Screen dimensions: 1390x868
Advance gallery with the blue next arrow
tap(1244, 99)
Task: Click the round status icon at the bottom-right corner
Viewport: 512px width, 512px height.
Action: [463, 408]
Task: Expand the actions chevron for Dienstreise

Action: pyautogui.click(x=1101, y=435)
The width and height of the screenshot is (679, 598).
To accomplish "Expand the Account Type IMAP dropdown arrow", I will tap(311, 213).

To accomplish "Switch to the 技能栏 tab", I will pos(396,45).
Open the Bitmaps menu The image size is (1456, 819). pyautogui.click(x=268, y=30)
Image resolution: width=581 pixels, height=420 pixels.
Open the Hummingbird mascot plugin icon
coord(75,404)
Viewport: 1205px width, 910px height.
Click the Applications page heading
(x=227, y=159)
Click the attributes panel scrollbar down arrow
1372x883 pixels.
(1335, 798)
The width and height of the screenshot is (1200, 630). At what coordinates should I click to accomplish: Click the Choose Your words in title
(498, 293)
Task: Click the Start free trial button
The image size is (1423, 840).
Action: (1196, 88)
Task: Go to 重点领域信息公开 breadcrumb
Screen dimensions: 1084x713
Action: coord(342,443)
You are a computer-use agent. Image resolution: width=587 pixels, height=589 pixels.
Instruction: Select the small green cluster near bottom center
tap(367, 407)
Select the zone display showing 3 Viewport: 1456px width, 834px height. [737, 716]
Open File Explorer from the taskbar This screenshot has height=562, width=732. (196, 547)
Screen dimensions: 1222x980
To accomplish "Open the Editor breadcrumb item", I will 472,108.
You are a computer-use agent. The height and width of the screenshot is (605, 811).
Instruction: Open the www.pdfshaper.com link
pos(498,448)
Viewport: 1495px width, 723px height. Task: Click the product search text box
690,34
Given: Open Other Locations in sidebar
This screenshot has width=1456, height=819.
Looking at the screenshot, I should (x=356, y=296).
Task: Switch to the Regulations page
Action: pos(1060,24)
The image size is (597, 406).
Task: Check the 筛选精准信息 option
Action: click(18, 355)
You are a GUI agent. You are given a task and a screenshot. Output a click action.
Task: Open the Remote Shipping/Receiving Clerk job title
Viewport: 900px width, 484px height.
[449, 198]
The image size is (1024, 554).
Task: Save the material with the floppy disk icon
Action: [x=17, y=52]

====================

▶ [Task brief]
Recast the lines above as a Markdown table with two columns, Row and Line, giving each non-blank line its own numbered row.

▶ [Response to the task]
| Row | Line |
|---|---|
| 1 | Screen dimensions: 1390x868 |
| 2 | Advance gallery with the blue next arrow |
| 3 | tap(1244, 99) |
| 4 | Task: Click the round status icon at the bottom-right corner |
| 5 | Viewport: 512px width, 512px height. |
| 6 | Action: [463, 408] |
| 7 | Task: Expand the actions chevron for Dienstreise |
| 8 | Action: pyautogui.click(x=1101, y=435) |
| 9 | The width and height of the screenshot is (679, 598). |
| 10 | To accomplish "Expand the Account Type IMAP dropdown arrow", I will tap(311, 213). |
| 11 | To accomplish "Switch to the 技能栏 tab", I will pos(396,45). |
| 12 | Open the Bitmaps menu The image size is (1456, 819). pyautogui.click(x=268, y=30) |
| 13 | Image resolution: width=581 pixels, height=420 pixels. |
| 14 | Open the Hummingbird mascot plugin icon |
| 15 | coord(75,404) |
| 16 | Viewport: 1205px width, 910px height. |
| 17 | Click the Applications page heading |
| 18 | (x=227, y=159) |
| 19 | Click the attributes panel scrollbar down arrow |
| 20 | 1372x883 pixels. |
| 21 | (1335, 798) |
| 22 | The width and height of the screenshot is (1200, 630). At what coordinates should I click to accomplish: Click the Choose Your words in title |
| 23 | (498, 293) |
| 24 | Task: Click the Start free trial button |
| 25 | The image size is (1423, 840). |
| 26 | Action: (1196, 88) |
| 27 | Task: Go to 重点领域信息公开 breadcrumb |
| 28 | Screen dimensions: 1084x713 |
| 29 | Action: coord(342,443) |
| 30 | You are a computer-use agent. Image resolution: width=587 pixels, height=589 pixels. |
| 31 | Instruction: Select the small green cluster near bottom center |
| 32 | tap(367, 407) |
| 33 | Select the zone display showing 3 Viewport: 1456px width, 834px height. [737, 716] |
| 34 | Open File Explorer from the taskbar This screenshot has height=562, width=732. (196, 547) |
| 35 | Screen dimensions: 1222x980 |
| 36 | To accomplish "Open the Editor breadcrumb item", I will 472,108. |
| 37 | You are a computer-use agent. The height and width of the screenshot is (605, 811). |
| 38 | Instruction: Open the www.pdfshaper.com link |
| 39 | pos(498,448) |
| 40 | Viewport: 1495px width, 723px height. Task: Click the product search text box |
| 41 | 690,34 |
| 42 | Given: Open Other Locations in sidebar |
| 43 | This screenshot has width=1456, height=819. |
| 44 | Looking at the screenshot, I should (x=356, y=296). |
| 45 | Task: Switch to the Regulations page |
| 46 | Action: pos(1060,24) |
| 47 | The image size is (597, 406). |
| 48 | Task: Check the 筛选精准信息 option |
| 49 | Action: click(18, 355) |
| 50 | You are a GUI agent. You are given a task and a screenshot. Output a click action. |
| 51 | Task: Open the Remote Shipping/Receiving Clerk job title |
| 52 | Viewport: 900px width, 484px height. |
| 53 | [449, 198] |
| 54 | The image size is (1024, 554). |
| 55 | Task: Save the material with the floppy disk icon |
| 56 | Action: [x=17, y=52] |